Snakes Of This Kind, When They Become
Full-Sized, Are Nearly Always Of A Uniform Shade, Generally Black.
And
when they are very, very old, they begin to grow ears and seek out
solitary places.
What is the origin of this belief? I have come across
it all over the country. If you wish to go to any remote or inaccessible
spot, be sure some peasant will say: "Ah! There you find the serpent
with ears."
These snakes are not easy to catch with the hand, living as they do
among stones and brushwood, and gliding off rapidly once their
suspicions are aroused. This one, I should say, was bent on some
youthful voyage of discovery or amorous exploit; he walked into the trap
from inexperience. As a rule, your best chance for securing them is when
they bask on the top of some bush or hedge in relative unconcern,
knowing they are hard to detect in such places. They climb into these
aerial situations after the lizards, which go there after the insects,
which go there after the flowers, which go there after the sunshine,
struggling upwards through the thick undergrowth. You must have a quick
eye and ready hand to grasp them by the tail ere they have time to lash
themselves round some stem where, once anchored, they will allow
themselves to be pulled in pieces rather than yield to your efforts. If
you fail to seize them, they trickle earthward through the tangle like a
thread of running water.
He belonged to that common Italian kind which has no English
name - Germans call them Zornnatter, in allusion to their choleric
disposition. Most of them are quite ready to snap at the least
provocation; maybe they find it pays, as it does with other folks, to
assume the offensive and be first in the field, demanding your place in
the sun with an air of wrathful determination. Some of the big fellows
can draw blood with their teeth. Yet the jawbones are weak and one can
force them asunder without much difficulty; whereas the bite of a
full-grown emerald lizard, for instance, will provide quite a novel
sensation. The mouth closes on you like a steel trap, tightly
compressing the flesh and often refusing to relax its hold. In such
cases, try a puff of tobacco. It works! Two puffs will daze them; a
fragment of a cigar, laid in the mouth, stretches them out dead. And
this is the beast which, they say, will gulp down prussic acid as if it
were treacle.
But snakes vary in temperament as we do, and some of these Zamenis
serpents are as gentle and amiable as their cousin the Aesculap snake.
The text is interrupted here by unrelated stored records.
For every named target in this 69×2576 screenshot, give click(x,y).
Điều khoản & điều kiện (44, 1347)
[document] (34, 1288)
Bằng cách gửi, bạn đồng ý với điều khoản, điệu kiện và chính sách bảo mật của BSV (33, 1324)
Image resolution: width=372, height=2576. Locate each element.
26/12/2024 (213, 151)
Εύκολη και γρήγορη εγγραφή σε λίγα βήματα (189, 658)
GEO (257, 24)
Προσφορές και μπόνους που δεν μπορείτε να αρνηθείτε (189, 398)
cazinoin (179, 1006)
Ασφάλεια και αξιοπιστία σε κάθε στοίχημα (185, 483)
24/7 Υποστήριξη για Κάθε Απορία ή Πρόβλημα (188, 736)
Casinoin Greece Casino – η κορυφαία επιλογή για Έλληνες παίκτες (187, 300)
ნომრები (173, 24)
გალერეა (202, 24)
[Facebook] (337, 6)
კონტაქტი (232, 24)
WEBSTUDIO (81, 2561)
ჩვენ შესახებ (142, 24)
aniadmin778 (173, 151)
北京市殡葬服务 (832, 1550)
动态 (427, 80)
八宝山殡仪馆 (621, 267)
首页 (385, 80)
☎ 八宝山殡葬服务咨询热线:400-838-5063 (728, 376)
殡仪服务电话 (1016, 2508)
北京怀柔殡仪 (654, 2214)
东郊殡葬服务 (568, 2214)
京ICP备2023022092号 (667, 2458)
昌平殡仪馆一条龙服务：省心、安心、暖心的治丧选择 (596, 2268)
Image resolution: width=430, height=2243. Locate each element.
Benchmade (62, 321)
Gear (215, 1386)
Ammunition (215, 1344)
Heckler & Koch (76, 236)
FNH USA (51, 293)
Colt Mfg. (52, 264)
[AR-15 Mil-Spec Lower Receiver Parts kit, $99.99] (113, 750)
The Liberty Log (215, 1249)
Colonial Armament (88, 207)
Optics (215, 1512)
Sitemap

My friend of this afternoon could not be induced to bite. Perhaps he was
naturally mild, perhaps drowsy from his winter sleep or ignorant of the
ways of the world; perhaps he had not yet shed his milk teeth. I am
disposed to think that he forgot about biting because I made a
favourable impression on him from the first. He crawled up my arm. It
was pleasantly warm, but a little too dark; soon he emerged again and
glanced around, relieved to discover that the world was still in its old
place. He was not clever at learning tricks. I tried to make him stand
on his head, but he refused to stiffen out. Snakes have not much sense
of humour.
Lizards are far more companionable. During two consecutive summers I had
a close friendship with a wall-lizard who spent in my society certain of
his leisure moments - which were not many, for he always had an
astonishing number of other things on hand. He was a full-grown male,
bejewelled with blue spots. A fierce fighter was Alfonso (such was his
name), and conspicuous for a most impressive manner of stamping his
front foot when impatient. Concerning his other virtues I know little,
for I learnt no details of his private life save what I saw with my
eyes, and they were not always worthy of imitation. He was a polygamist,
or worse; obsessed, moreover, by a deplorable habit of biting off the
tails of his own or other people's children. He went even further. For
sometimes, without a word of warning, he would pounce upon some innocent
youngster and carry him in his powerful jaws far away, over the wall,
right out of my sight. What happened yonder I cannot guess. It was
probably a little old-fashioned cannibalism.
Though my meals in those days were all out of doors, his attendance at
dinner-time was rather uncertain; I suspect he retired early in order to
spend the night, like other polygamists, in prayer and fasting. At the
hours of breakfast and luncheon - he knew them as well as I did - he was
generally free, and then quite monopolized my company, climbing up my
leg on to the table, eating out of my hand, sipping sugar-water out of
his own private bowl and, in fact, doing everything I suggested. I did
not suggest impossibilities. A friendship should never be strained to
breaking-point. Had I cared to risk such a calamity, I might have taught
him to play skittles....
For the rest, it is not very amusing to be either a lizard or a snake in
Italy. Lizards are caught in nooses and then tied by one leg and made to
run on the remaining three; or secured by a cord round the neck and
swung about in the air - mighty good sport, this; or deprived of their
tails and given to the baby or cat to play with; or dragged along at the
end of a string, like a reluctant pig that is led to market. There are
quite a number of ways of making lizards feel at home.
With snakes the procedure is simple. They are killed; treated to that
self-same system to which they used to treat us in our arboreal days
when the glassy eye of the serpent, gleaming through the branches, will
have caused our fur to stand on end with horror.